For conservatives and libertarians who are not Christian or for conservatives and libertarians who would rather not refer to religion to defend against the left, the answer is just as simple. Children cannot belong to the state because under collectivism, the state exists to serve itself, not to serve others. It will not take our children and produce self-reliant, thinking individuals because what it needs more than anything else are servants – dependent and unthinking. So if not the state (and if one rejects God’s ownership), to whom would our children belong?
Well, the notion that anyone could belong to anyone else contradicts individualism and self-determination. I assume that for most libertarians especially, not even a parent can rightly own a child. But we could view the relationship between parent and child not as one where ownership is involved, but one where merely authority and responsibility is involved. Though individualism mandates that we all be self-reliant, there is still a moral responsibility we have towards each other to insure that our actions do not infringe upon someone else’s pursuit of happiness.

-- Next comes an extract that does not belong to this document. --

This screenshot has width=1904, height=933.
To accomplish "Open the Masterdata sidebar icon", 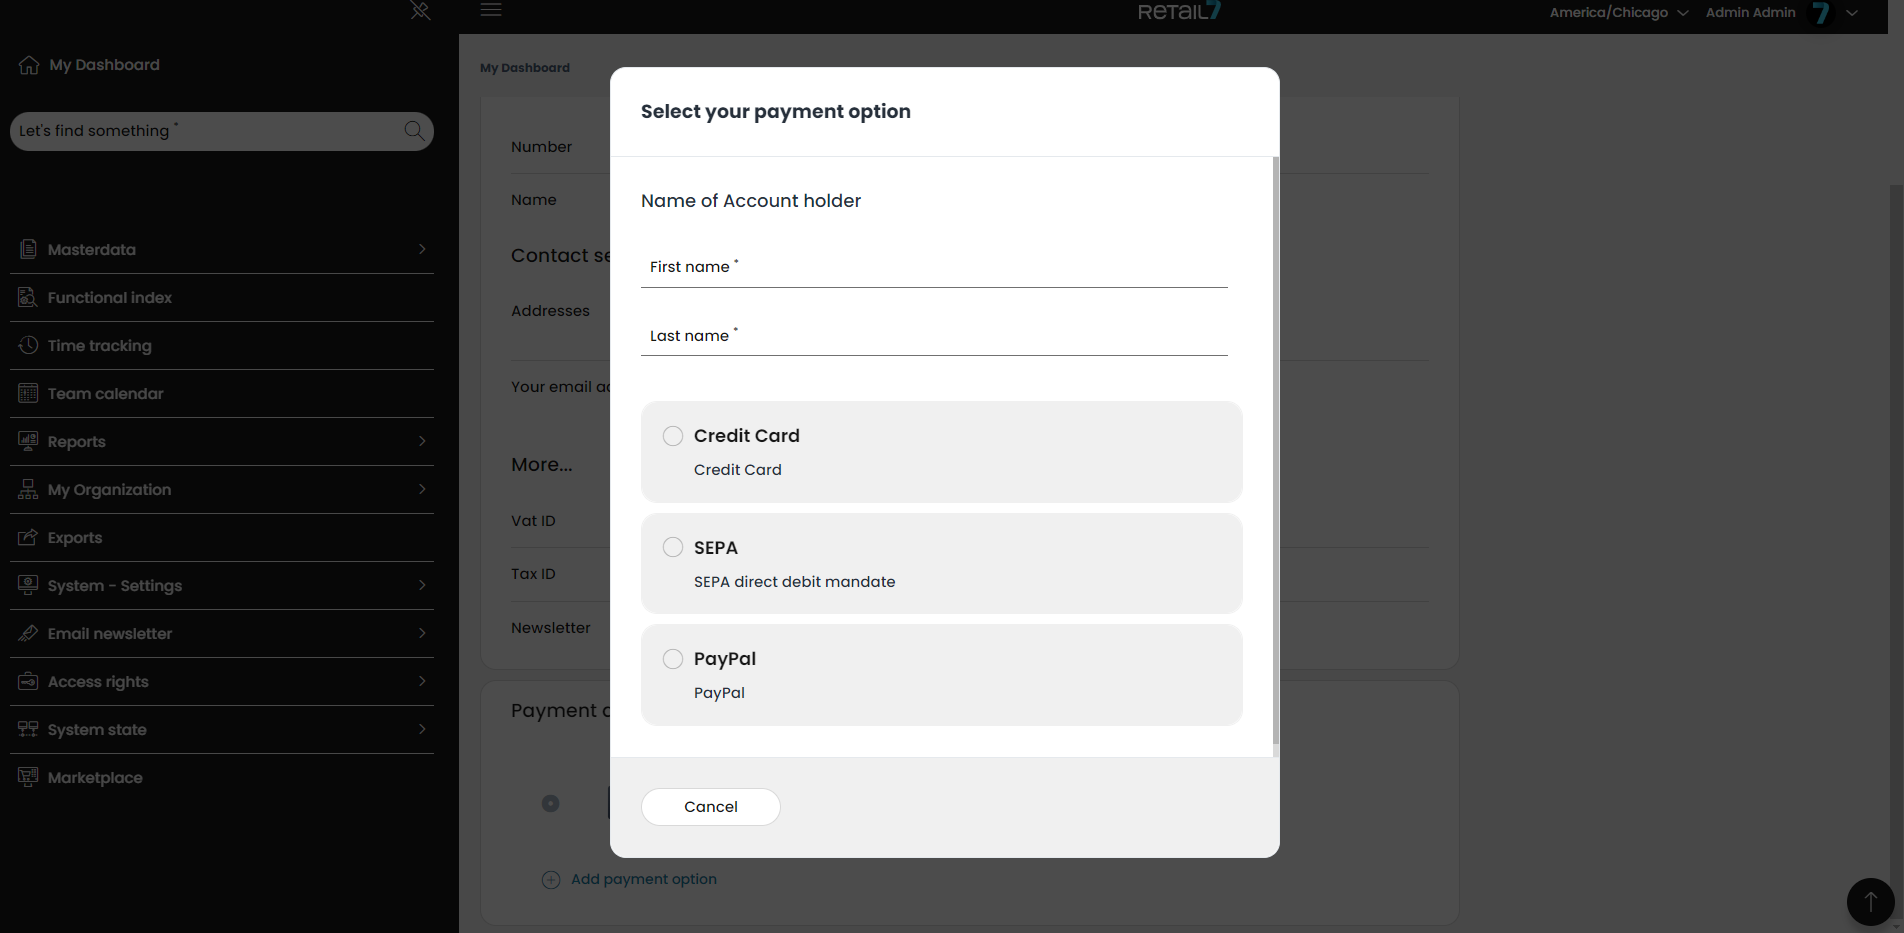I will click(x=28, y=249).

Children are a direct consequence of their parent’s actions, and thus the parent has a moral responsibility to insure the pursuit of a child’s happiness is not diminished either by making poor choices in child rearing or through total neglect. Parents would not own their children, rather they would have authority over them and the duty of insuring their children receive the necessary discipline and education that will allow them to become productive citizens – not for the sake of the state, but for the child’s own sake.
It will be difficult to counter the idea that children belong to the state with the idea that children belong to God or their own selves because of the great gap stemming from ideological differences between the left and right. What necessarily follows from socialism and communism, collective ownership and working for the good of the state, is that people too belong to the state and each other. Unfortunately, conservatives will first have to tear down the collectivist wall shielding the liberal from basic truths before we can really address Harris-Perry’s words.